Trinidad Returning To KO Past


June 15, 2004
Copyright © 2004 Bell & Howell Information and Learning Company. All rights reserved.

The adoration of his fans and their constant questions helped push Felix (Tito) Trinidad back into boxing. But it was the persistence of promoter Don King and his fat wallet that sealed the comeback, which will end a two-year retirement.

"He (King) has been working hard to me back," Trinidad said. "He made a big offer. He pursued me. He showed me that he appreciates me and he respects me."

Trinidad capped off a weekend of soaking up the affection of his fans - he participated in the Puerto Rican Day Parade on Sunday - by sitting through a King love-in that passed as a press conference yesterday at the Theater at Madison Square Garden to announce his comeback fight against Ricardo Mayorga on Oct. 2 on HBO pay-per- view.

Trinidad had the stage to himself. Because of legal problems, Mayorga couldn't get out of Nicaragua. He did, however, verbally flog Trinidad over the telephone during a live broadcast from a radio station in Managua.

"Make sure you buy your father a pair of sneakers so he can run to the ring and pick up the pieces after I'm finished," Mayorga said. "We're fighting at Madison Square Garden and I'm going to do you the same way that Bernard Hopkins did there."

Ouch! That one had to sting.

Trinidad (41-1, 34 KOs) is returning to the scene of his only loss - a crushing 12th-round TKO at the hands of Hopkins on Sept. 29, 2001. Hopkins won the undisputed middleweight title and Trinidad, 31, fought once more, beating Hacine Cherifi, before hanging up his gloves.

Although Trinidad has never used it as an excuse, he was deeply affected by 9/11. He was in Manhattan that day. Hopkins left town the next day, going through the Lincoln Tunnel and heading back to Philadelphia. But Trinidad couldn't get a plane back to Puerto Rico. King brought him back to town and Trinidad visited various fire stations and served meals to police and firemen around the city.

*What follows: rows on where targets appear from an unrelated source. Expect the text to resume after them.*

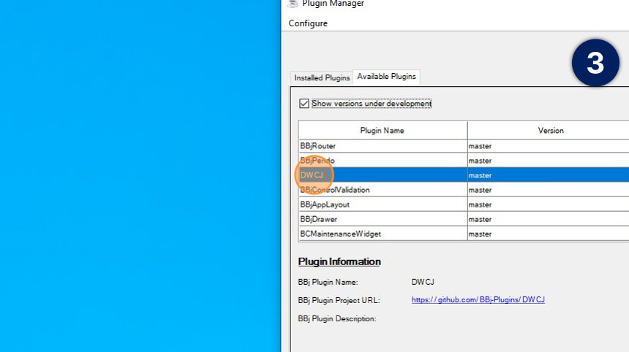
Task: Select the BBjAppLayout plugin
Action: (x=325, y=204)
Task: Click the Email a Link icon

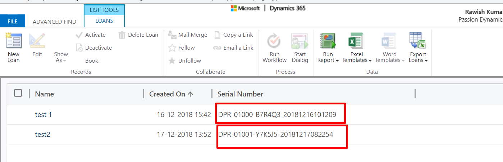Action: pos(217,48)
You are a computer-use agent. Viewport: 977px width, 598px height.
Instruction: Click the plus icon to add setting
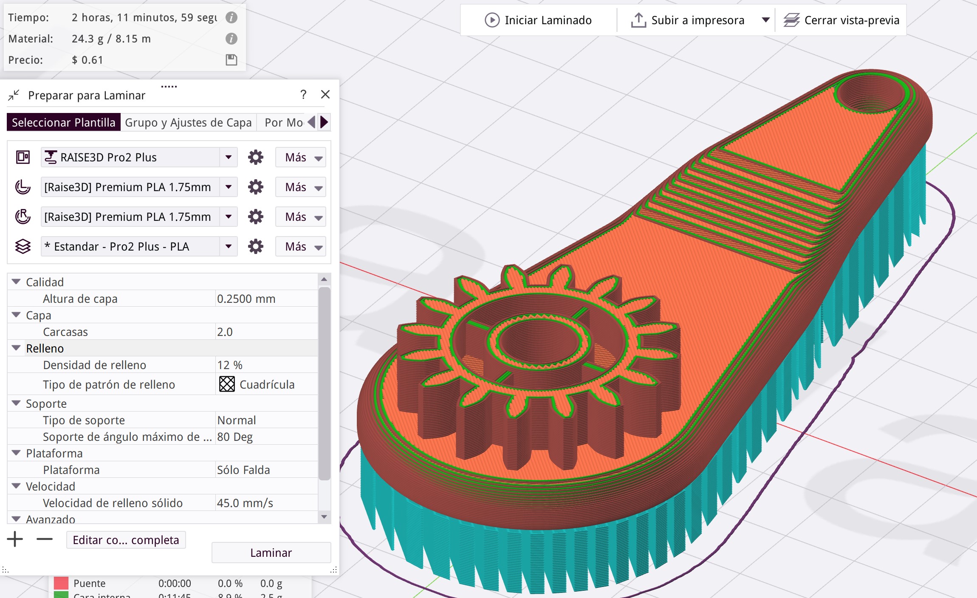15,539
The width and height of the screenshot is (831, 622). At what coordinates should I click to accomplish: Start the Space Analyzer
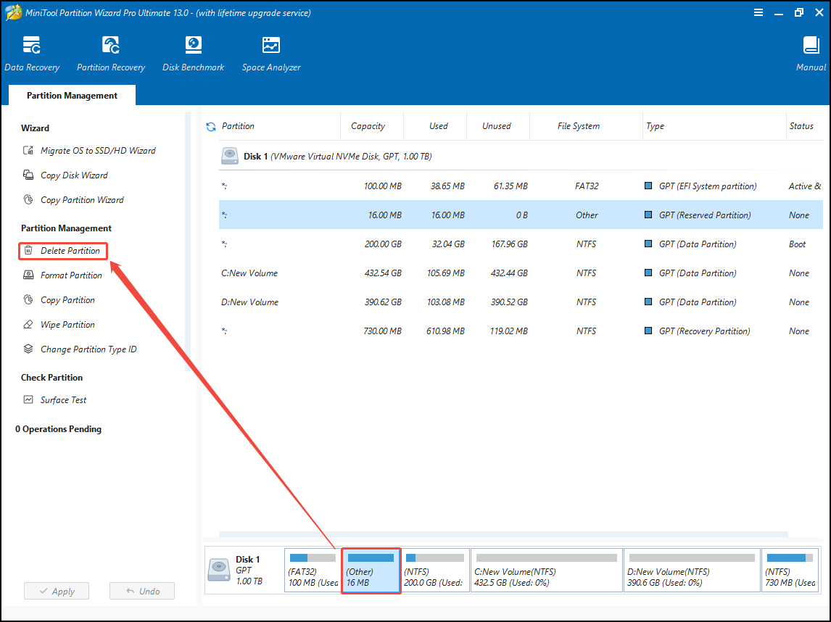point(270,51)
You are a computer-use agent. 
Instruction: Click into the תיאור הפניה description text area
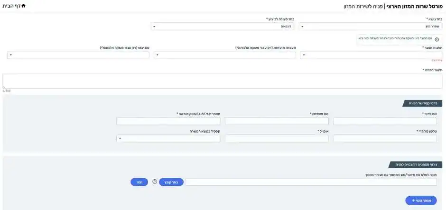coord(223,81)
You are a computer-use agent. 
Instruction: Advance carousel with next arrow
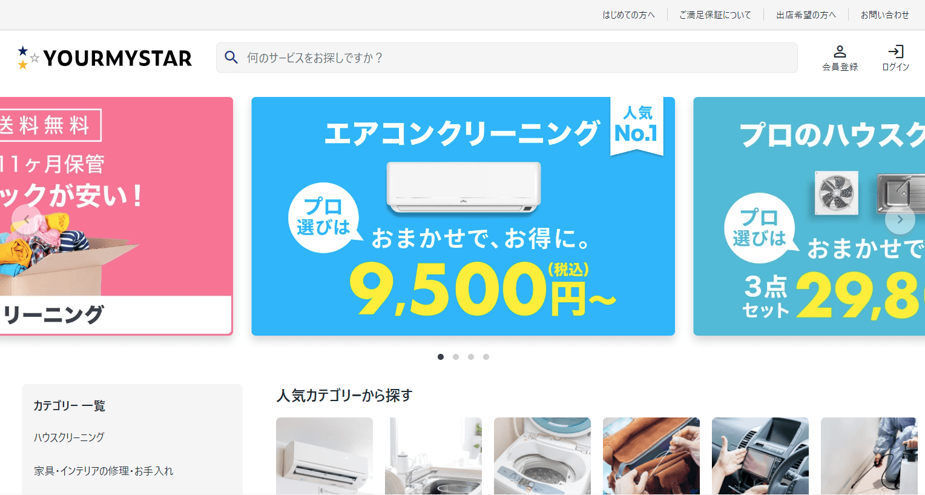point(900,219)
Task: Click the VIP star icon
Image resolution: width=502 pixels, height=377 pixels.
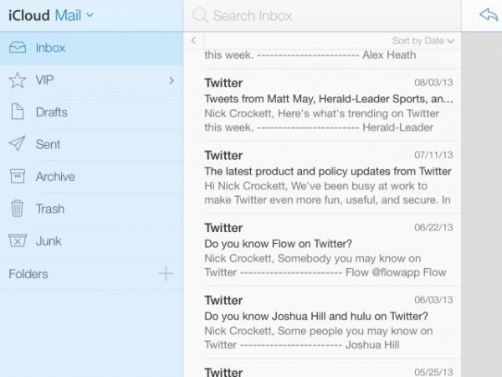Action: (17, 80)
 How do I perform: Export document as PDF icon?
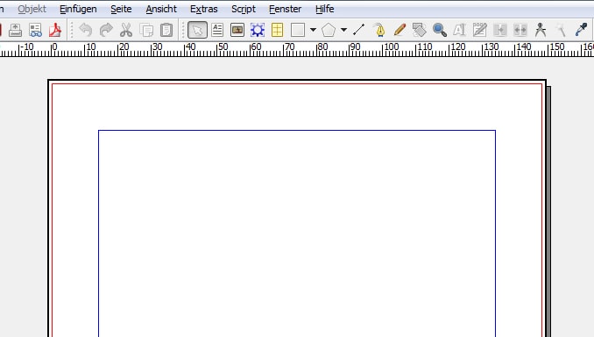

"I think it affected him, but he's not going to use it to make excuses, and neither am I," King said. "But he's an emotional guy. It was traumatic enough to affect anyone who isn't the most iron- clad tough guy."

Trinidad certainly wasn't himself when he stepped into the ring 18 days after those tragic events. It was the first major sporting event in the city after the attacks. Hopkins dismantled him.

The free-swinging Mayorga (27-4-1, 23 KOs) promised to land the type of shots that will bring back all those bad memories. Trinidad said it's just talk, but he admitted Mayorga talks so much that it tends to get under your skin.

"I like that he continues to talk," Trinidad said. "It just makes me want to hit him harder."